Instead of checking title rules everywhere in the application, the rules are centralized in one place.
That gives us two benefits:
The title can never be created in an invalid state.
The validation logic is close to the business concept.
TaskItem.cs
namespace Tasks.Domain;
public sealed class TaskItem
{
public Guid Id { get; }
public TaskTitle Title { get; private set; }
public bool IsCompleted { get; private set; }
public DateTimeOffset CreatedAt { get; }
public DateTimeOffset? CompletedAt { get; private set; }
private TaskItem(
Guid id,
TaskTitle title,
bool isCompleted,
DateTimeOffset createdAt,
DateTimeOffset? completedAt)
{
Id = id;
Title = title;
IsCompleted = isCompleted;
CreatedAt = createdAt;
CompletedAt = completedAt;
}
public static TaskItem Create(TaskTitle title, DateTimeOffset now)
{
return new TaskItem(
id: Guid.NewGuid(),
title: title,
isCompleted: false,
createdAt: now,
completedAt: null);
}
public void Complete(DateTimeOffset now)
{
if (IsCompleted)
{
throw new DomainException("The task is already completed.");
}
if (now < CreatedAt)
{
throw new DomainException("A task cannot be completed before it was created.");
}
IsCompleted = true;
CompletedAt = now;
}
}
The rule that a task can only be completed once is implemented inside the entity itself.
That is important.
The API should not do this:
if (task.IsCompleted)
{
return Results.BadRequest();
}
The API is not responsible for deciding what is allowed from a business perspective. The domain model is.
3. Application Layer
The Application layer contains use cases.
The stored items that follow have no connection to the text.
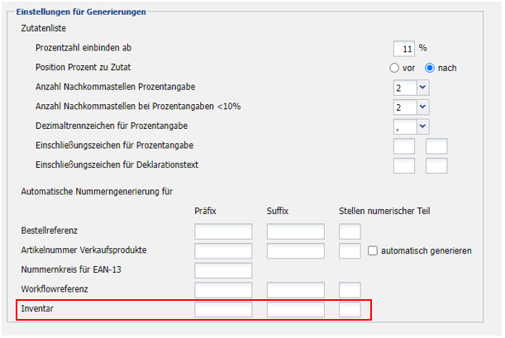505x338 pixels.
Task: Click Nummernkreis für EAN-13 Präfix field
Action: click(223, 270)
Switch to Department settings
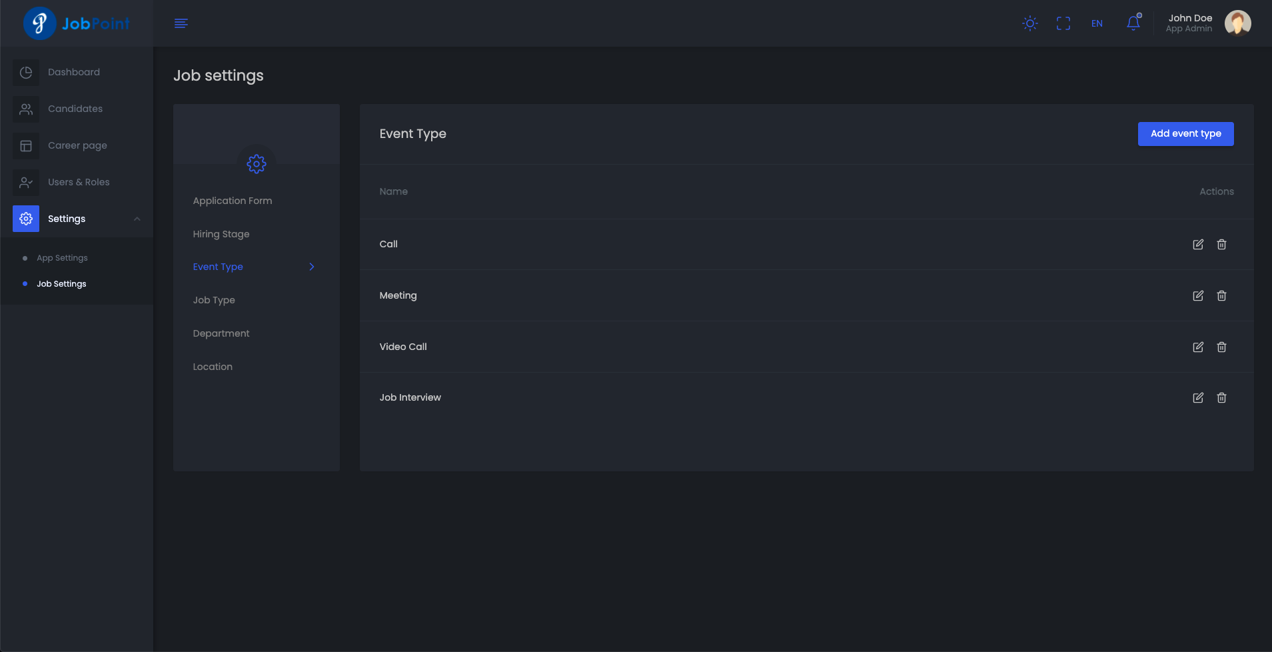 (221, 333)
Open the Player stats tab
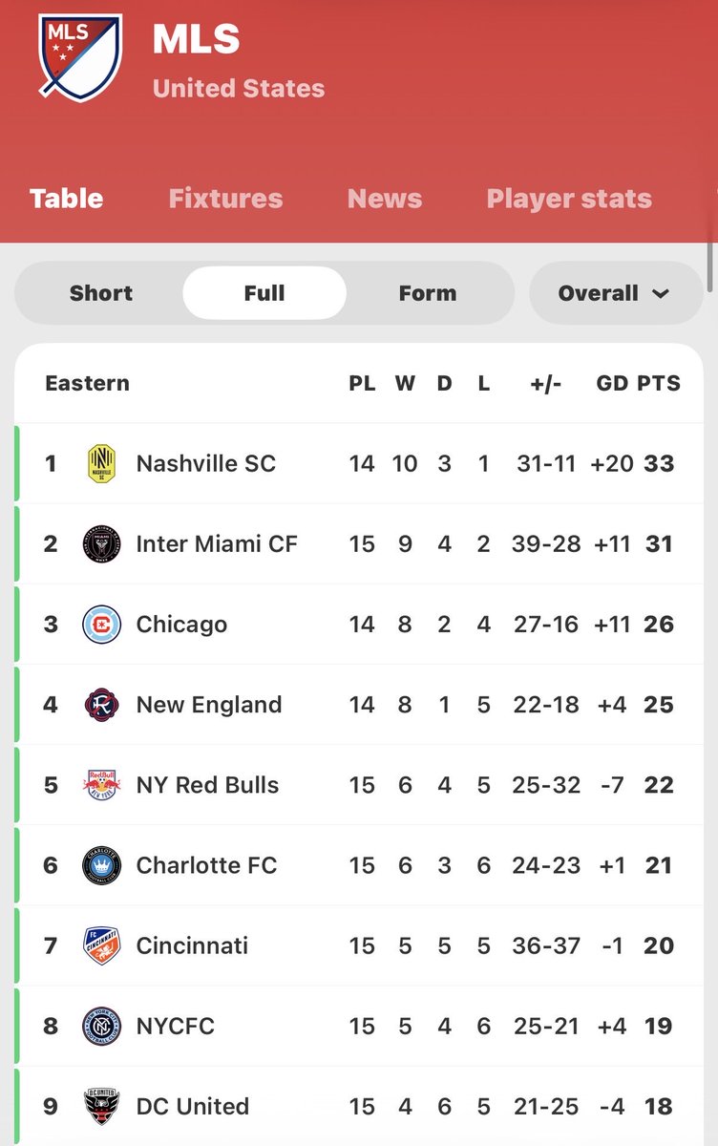This screenshot has height=1146, width=718. point(569,199)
It describes what the system can do, but it does not decide how data is stored.
ITaskRepository.cs
using Tasks.Domain;
namespace Tasks.Application.Abstractions;
public interface ITaskRepository
{
Task AddAsync(TaskItem task, CancellationToken cancellationToken);
Task<TaskItem?> GetByIdAsync(Guid id, CancellationToken cancellationToken);
Task<IReadOnlyList<TaskItem>> ListOpenAsync(CancellationToken cancellationToken);
Task SaveChangesAsync(CancellationToken cancellationToken);
}
This interface is a port.
The Application layer says:
I need a way to store and load tasks.
But it does not say:
Use SQL Server.
Use PostgreSQL.
Use MongoDB.
Use EF Core.
Use an in-memory dictionary.
Those are infrastructure decisions.
IClock.cs
namespace Tasks.Application.Abstractions;
public interface IClock
{
DateTimeOffset UtcNow { get; }
}
Even time is treated as an external dependency.
Why?
Because this is hard to test:
DateTimeOffset.UtcNow
But this is easy to test:
_clock.UtcNow
A test can provide a fixed clock.
Error.cs
namespace Tasks.Application.Common;
public sealed record Error(string Code, string Message);
Result.cs
namespace Tasks.Application.Common;
public sealed record Result<T>
{
private Result(bool isSuccess, T? value, Error? error)
{
IsSuccess = isSuccess;
Value = value;
Error = error;
}
public bool IsSuccess { get; }
public bool IsFailure => !IsSuccess;
public T? Value { get; }
public Error? Error { get; }
public static Result<T> Success(T value)
{
return new Result<T>(
isSuccess: true,
value: value,
error: null);
}
public static Result<T> Failure(Error error)
{
return new Result<T>(
isSuccess: false,
value: default,
error: error);
}
}
Instead of throwing exceptions for expected application errors, we return a Result<T>.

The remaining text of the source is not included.